Я сцепила зубы. Очень хотелось сказать, что он и так сказал более чем достаточно. Мы оба понимали, что я все слышала, и это не подвергалось сомнению. Марсен улыбнулся. Насмехается. Вздрогнула, не сдержалась. Гнев заклокотал лавой. А ведь я очень терпимый, спокойный человек. У меня и кличка (которая мне нравилась, к слову) была Снежная королева. Достал. Достал и довел. Пришлось прикрыть глаза, чтобы не выдавать свое состояние. И вернуть хоть каплю утраченного равновесия.
— Зайдете на кафедру, когда освободитесь.
Это не полноценная сдача, но молодой человек скривился. Понял, заметил, что и я могу укусить. Намек на то, что он проводит свободное время за тем, что перемывает мне кости за спиной, был тонким, но метким. Я улыбнулась. Мягко, смотря на него свысока. Дорогой мальчик, пока ты писал в пеленки, я уже умела рычать не тише горного тролля.
— Я подойду, леди. — Я сощурила и без того близорукий взгляд. Дважды подряд «леди» — не иначе как намек, что меня не считают профессором. Незаслуженная магистратура? Ой ли? Малыш, я же тебя сожру, не подавлюсь. Пускай я не красавица, пускай я лишена поддержки семьи (семья меня приняла обратно, но вопрос наследства так и повис в воздухе, а сама я поднимать его не стала). Пускай я полнее всех твоих эльфиек и принцесс, толще на десяток сантиметров и тяжелее на десяток — другой килограммов, но зато всего, что заработала, добилась сама, добилась умом и трудом — я тебе горло перегрызу, ты молить меня о пощаде будешь… — Это все, леди Рика, до встречи.
Группа захихикала, девочки отворачивали лица, парни скалились, не стесняясь, пряча лишь глаза, да и то, скорее, чтобы не заржать вслух. Этот… этот… определения для студиуса у меня закончились, а повторяться не хотелось. О, боги, дайте мне сил и терпения! Этот студиус меня опускает, как какую-то секретаршу! Прислугу!

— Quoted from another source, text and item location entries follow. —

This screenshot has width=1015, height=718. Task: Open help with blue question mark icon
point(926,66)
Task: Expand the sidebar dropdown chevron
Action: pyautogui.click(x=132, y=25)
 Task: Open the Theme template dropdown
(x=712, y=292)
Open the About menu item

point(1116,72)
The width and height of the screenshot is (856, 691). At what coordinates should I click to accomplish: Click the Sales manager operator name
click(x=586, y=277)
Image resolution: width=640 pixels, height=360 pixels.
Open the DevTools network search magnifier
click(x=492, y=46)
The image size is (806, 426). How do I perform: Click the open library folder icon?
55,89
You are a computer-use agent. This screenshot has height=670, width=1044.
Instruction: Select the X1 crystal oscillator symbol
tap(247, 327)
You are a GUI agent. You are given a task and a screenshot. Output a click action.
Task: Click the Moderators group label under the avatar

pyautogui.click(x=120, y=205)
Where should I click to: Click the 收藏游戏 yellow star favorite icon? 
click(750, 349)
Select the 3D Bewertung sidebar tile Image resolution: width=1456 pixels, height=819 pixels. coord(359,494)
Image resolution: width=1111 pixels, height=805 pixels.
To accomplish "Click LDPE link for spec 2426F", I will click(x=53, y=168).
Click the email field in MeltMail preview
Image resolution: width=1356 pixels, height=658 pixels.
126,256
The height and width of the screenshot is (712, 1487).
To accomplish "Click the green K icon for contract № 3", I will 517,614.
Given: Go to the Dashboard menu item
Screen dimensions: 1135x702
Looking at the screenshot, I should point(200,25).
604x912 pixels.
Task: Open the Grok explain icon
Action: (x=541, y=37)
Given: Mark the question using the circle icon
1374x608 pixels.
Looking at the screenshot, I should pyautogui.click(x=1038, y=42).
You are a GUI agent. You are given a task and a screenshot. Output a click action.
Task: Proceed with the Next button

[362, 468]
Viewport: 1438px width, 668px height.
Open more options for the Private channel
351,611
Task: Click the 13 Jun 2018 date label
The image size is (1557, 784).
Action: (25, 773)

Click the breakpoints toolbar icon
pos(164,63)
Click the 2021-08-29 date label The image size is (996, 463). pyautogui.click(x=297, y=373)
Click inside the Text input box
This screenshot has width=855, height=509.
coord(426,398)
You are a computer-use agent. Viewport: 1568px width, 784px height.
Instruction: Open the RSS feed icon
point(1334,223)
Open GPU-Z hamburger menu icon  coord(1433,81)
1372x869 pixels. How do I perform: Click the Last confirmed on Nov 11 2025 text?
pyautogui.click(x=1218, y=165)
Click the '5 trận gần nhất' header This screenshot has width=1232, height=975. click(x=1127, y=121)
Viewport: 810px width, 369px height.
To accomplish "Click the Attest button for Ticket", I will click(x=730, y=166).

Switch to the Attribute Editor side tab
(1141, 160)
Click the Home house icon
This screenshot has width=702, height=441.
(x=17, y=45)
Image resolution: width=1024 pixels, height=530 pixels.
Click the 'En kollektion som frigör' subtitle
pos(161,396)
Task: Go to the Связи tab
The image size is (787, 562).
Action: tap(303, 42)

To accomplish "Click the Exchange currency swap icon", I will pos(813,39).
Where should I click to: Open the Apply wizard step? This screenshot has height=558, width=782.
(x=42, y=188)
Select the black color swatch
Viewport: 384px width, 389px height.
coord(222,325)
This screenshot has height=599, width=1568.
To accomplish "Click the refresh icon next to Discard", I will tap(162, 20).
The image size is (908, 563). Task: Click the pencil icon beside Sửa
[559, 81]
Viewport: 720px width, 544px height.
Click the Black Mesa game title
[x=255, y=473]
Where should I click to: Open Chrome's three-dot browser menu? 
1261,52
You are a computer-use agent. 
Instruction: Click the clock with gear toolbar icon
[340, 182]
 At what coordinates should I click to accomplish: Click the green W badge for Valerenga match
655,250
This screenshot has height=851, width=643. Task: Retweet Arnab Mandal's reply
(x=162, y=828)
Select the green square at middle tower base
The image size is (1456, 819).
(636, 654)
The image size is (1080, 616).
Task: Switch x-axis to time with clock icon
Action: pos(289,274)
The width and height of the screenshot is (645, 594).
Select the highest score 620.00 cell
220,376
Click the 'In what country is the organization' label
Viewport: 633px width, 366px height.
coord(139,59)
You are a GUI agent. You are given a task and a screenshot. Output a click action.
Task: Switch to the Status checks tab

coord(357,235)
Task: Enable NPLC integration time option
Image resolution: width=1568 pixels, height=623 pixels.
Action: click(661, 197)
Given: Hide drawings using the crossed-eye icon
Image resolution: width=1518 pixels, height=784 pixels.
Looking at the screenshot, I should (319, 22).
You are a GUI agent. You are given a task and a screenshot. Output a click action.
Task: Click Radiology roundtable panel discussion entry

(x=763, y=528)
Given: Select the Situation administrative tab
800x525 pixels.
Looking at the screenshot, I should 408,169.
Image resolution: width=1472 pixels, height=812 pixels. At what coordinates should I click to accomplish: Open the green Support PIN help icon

Я ухмыльнулась. Мозг мой работать не перестал, потому не менее иронично, я ответила:
— Как скажете, лорд Де Марсен.
Склонив голову в легком поклоне, я удалилась. Вся компания заржала. Смех стоял такой, будто пегасы из конюшен переместились в коридоры университета. Стекла звякнули, а эхо разошлось в самые темные уголки нашей «матери знаний». Если бы в университете водились летучие мыши, они наверняка сейчас бы взвились в высоту и запищали, предвещая беду.
Глава 2. Сыр, туфли и два звонка
Домой я добиралась пешком. Прячась в тени зданий. Потому что для профессора с гордым званием магистр это было из ряда вон. Даже средний класс старался содержать пегаса или, на худой конец, грифона. Но у меня подобного средства передвижения не было. Для дальних поездок я вызывала дракона. А жила я рядом с университетом. Смысл заводить дорогостоящего питомца, когда тебе это, во-первых, ударит по карману. А во-вторых, смотреть «во-первых». Да и негде мне было его держать. Я снимала маленькую, но очень симпатичную квартирку на Грайсвенор-стрит. До работы мне было минут десять пешком. Стоило перейти дорогу, пройтись по Блэнк-авеню, и — вуаля! — я на месте. Содержание же животного обошлось бы мне в половину зарплаты. И пришлось бы снять жилье где-то на окраине города, ближе к кварталу бедных. Перемены в худшую сторону касались бы и условий проживания: такие квартирки были не только маленькими, но и бедно обставленными, с ужасным ремонтом (а то и без него), с минимальными удобствами или без них. Криминальная обстановка таких районов тоже была не в их пользу. Заведи себе там грифона и на следующий день спокойно можешь покупать другого. А если не можешь, то пешком, но уже не пять — десять минут, а часа два-три до работы. Я была девушкой разумной. И сделала разумный выбор. Завела золотую рыбку (которая прожила у меня целых три дня и отдала богам душу) и сняла квартиру на Грайсвенор-стрит.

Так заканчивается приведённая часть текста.